This Moroccan aubergine and chickpea tagine is a hearty vegan meal that’s vibrant and full of flavour. It’s chock full of veggie goodness, and you can make it ahead of time as it tastes even better when reheated. Serve this warmly spiced Moroccan stew with lemon and pine nuts couscous for a delicious weeknight dinner.
I love Morrocan vegetarian recipes because they are incredibly flavourful and most of the time, super easy to make.
This aubergine and chickpea tagine is no exception. It's a naturally vegan dish that uses a mix of ras el hanout and cinnamon to bring together the flavours of juicy aubergines, courgettes and chickpeas.
In true Morrocan fashion, this vegan tagine has something sweet in it, too, in the form of dried apricots. You can omit them if you want, or substitute with raisins.
Traditional tagines are made from clay, but you can also find cast iron or aluminum models. I chose a cast iron dish to make this tagine, which goes from stove to oven, so you only have to use (and wash) one pot.
What do you serve with this aubergine tagine?
Couscous is the best accompaniment to a vegan tagine, and I chose a lemon and pine nuts combination.
You can make the couscous as the tagine cooks in the oven so they're ready at the same time.
Simply cook the couscous according to the instructions on the package (typically cover with hot water or veggie stock and leave alone for 15-20 minutes) and then add the juice of a lemon, ½ cup toasted pinenuts, and parsley.
Recipe notes and tips:
- To make sure the aubergines don't turn out bitter, cut them into chunks and place them in a large bowl. Add 1-2 teaspoons of salt, stir well, and leave to rest for 15-20 minutes as you prepare the rest of the ingredients. This will soften them and remove any bitterness.
- There are numerous variations of ras el hanout out there, so the one you decide to use may have spices in different proportions. I add two tablespoons of ras el hanout to this tagine, but you can add more or less depending on taste. You can also make your own.
- The texture of the aubergine tagine should be stew-like. You don't want a lot of liquid in there, but you don't want it to be too dry, either. Adjust the thickness by adding more stock as needed or by cooking it for longer in the oven until the extra liquid evaporates.
- Feel free to add more vegetables and beans to the tagine if you want. Extra peppers, sweet potatoes or celery are all good options.
- This tagine is one of those dishes that taste even better when reheated, as the flavours have enough time to settle. You can store it in an airtight container for up to 5 days in the fridge.

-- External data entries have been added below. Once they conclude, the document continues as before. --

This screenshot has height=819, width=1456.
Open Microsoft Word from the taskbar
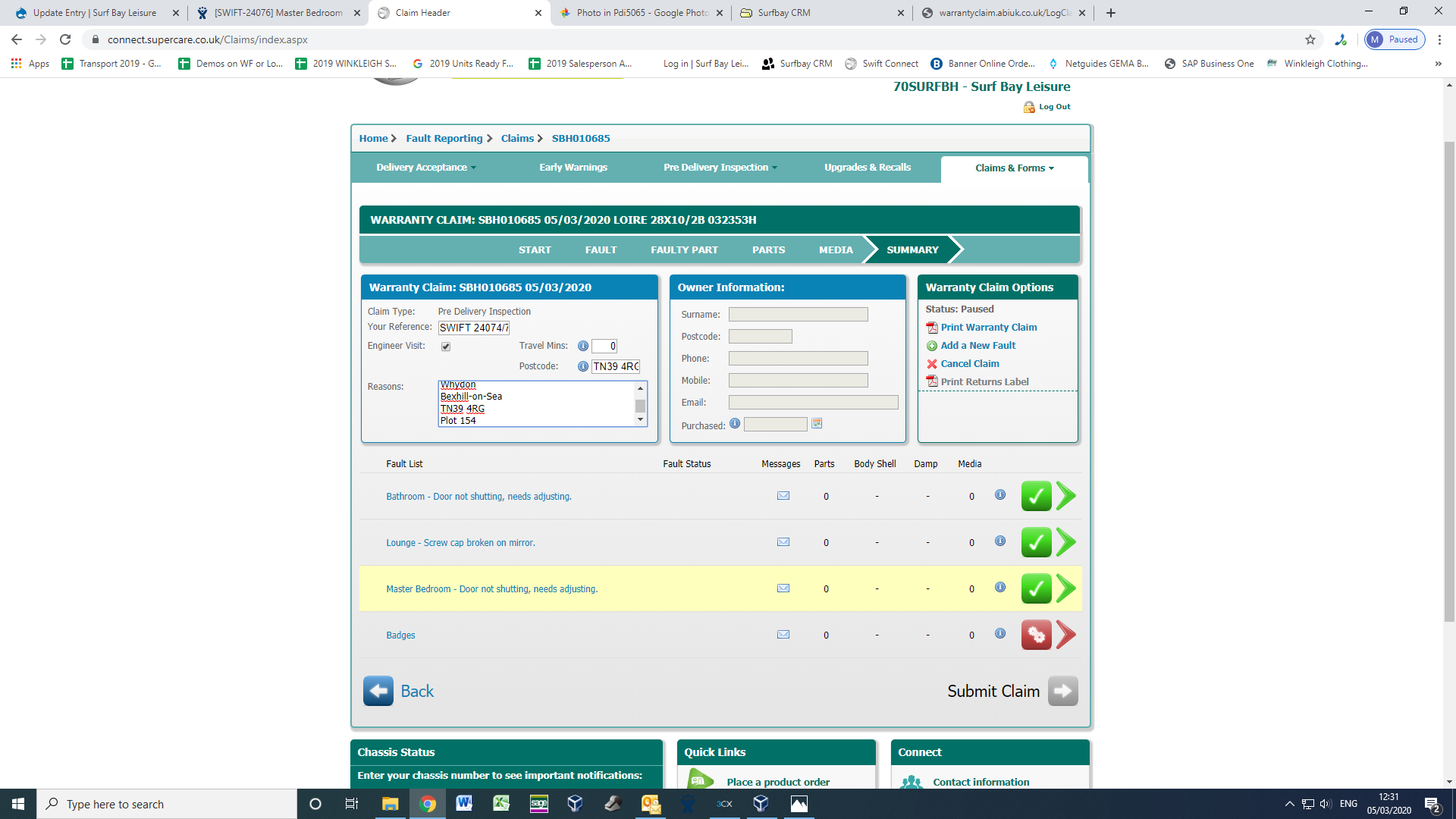[464, 804]
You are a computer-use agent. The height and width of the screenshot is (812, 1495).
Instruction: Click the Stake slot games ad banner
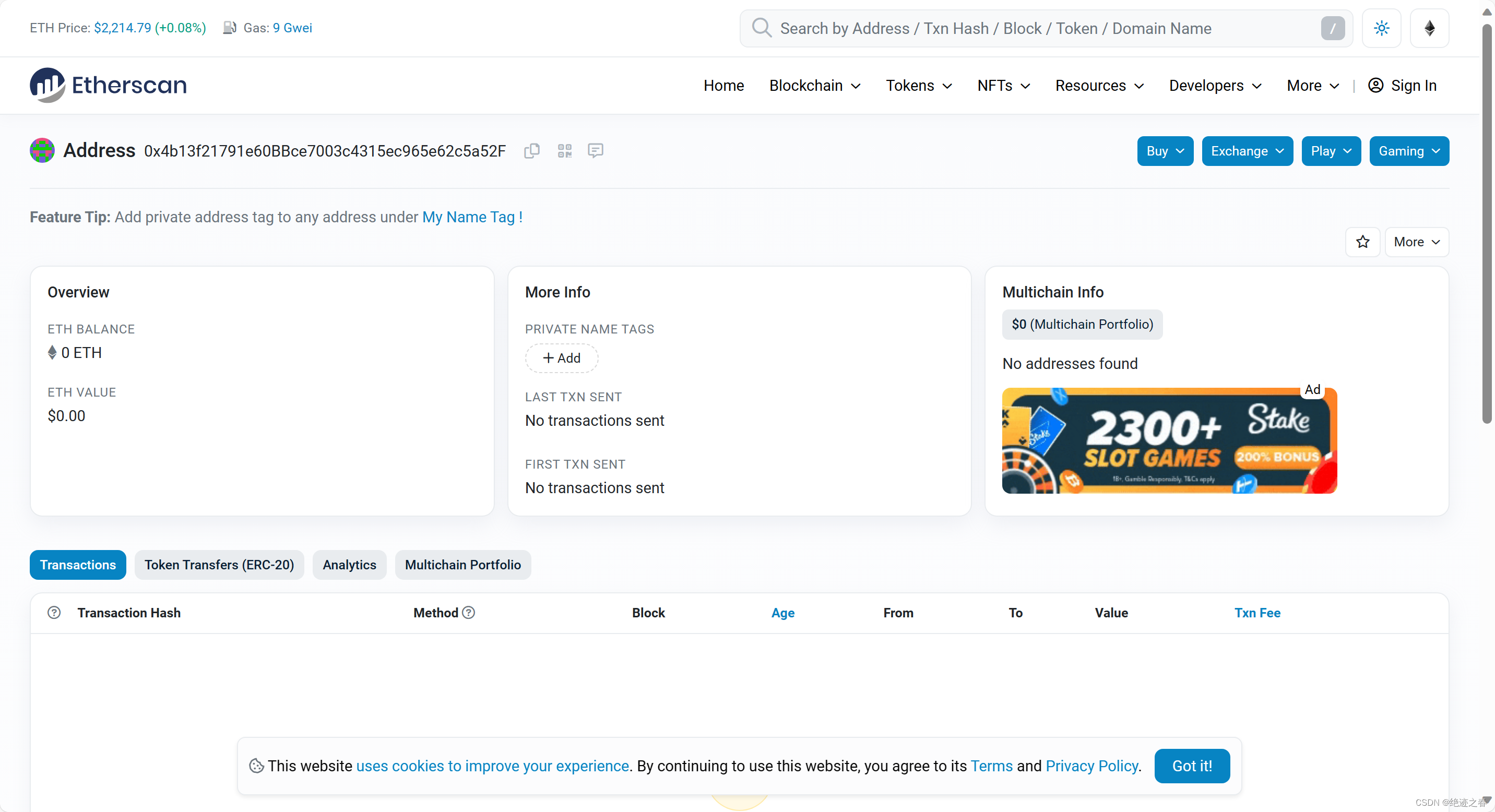click(x=1169, y=441)
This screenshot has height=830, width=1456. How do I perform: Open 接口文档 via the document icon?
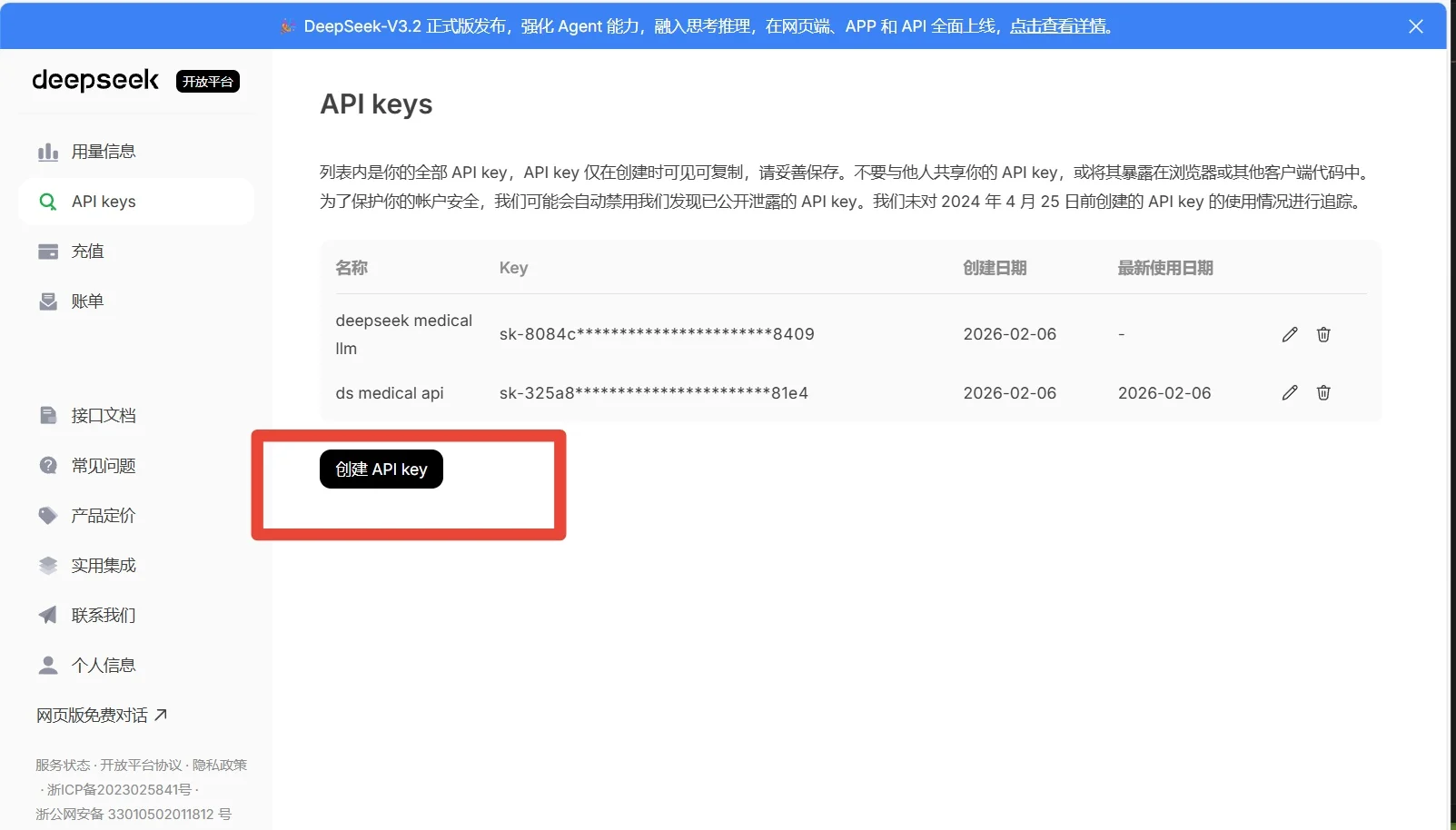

If you liked this Moroccan aubergine and chickpea tagine, you might also like some of my other vegan recipes:
- 3 tablespoon olive oil, divided
- 2 small aubergines, cut into 1-inch chunks, salted
- 1 large onion, diced
- 4 garlic cloves
- 1 medium courgette, cut into 1-inch chunks
- 1 red pepper, diced
- 2 tablespoon ras el hanout
- ½ teaspoon ground cinnamon
- 1 x 400 g (14 oz) tin chopped tomatoes
- 1 x 400 g (14 oz) tin chickpeas
- ½ cup dried apricots
- 500 ml (2 ½ cups) vegetable stock
- Add 2 tablespoons of olive oil to a large oven-proof pan and fry the aubergines until slightly golden. You may want to do this in batches, depending on the size of your pan. Remove the aubergines from the pan and set them aside.
- In the same pan, add the rest of the olive oil and fry the onion for 2-3 minutes until it softens. Add the garlic and cook for another 30 seconds. Then add the courgette and red pepper and cook for 5-6 minutes until they soften.
- Preheat the oven to 190°C (375°F).
- Add the ras el hanout and ground cinnamon to the pan and stir well to cover the vegetables.
- Add the chopped tomatoes, chickpeas, and dried apricots. Stir well and then cover with vegetable stock. Bring to a simmer, stirring occasionally.
- Add the aubergine back to the pan, stir, and add a bit more stock or water if it looks too dry. The texture should be stew-like.
- Put a lid over the pan and bake for 25 minutes until all veggies are tender.
- Remove the pan from the oven and season to taste. If there's too much liquid left, bake for a couple more minutes without the lid. Add a little more water and stir if it looks too dry.
- Serve over couscous and sprinkled with fresh parsley, if you like.
Amount Per Serving: Calories: 434Total Fat: 14gSaturated Fat: 2gTrans Fat: 0gUnsaturated Fat: 11gCholesterol: 0mgSodium: 766mgCarbohydrates: 70gFiber: 17gSugar: 27gProtein: 14g
Nutritional information is an estimate provided by an online nutrition calculator.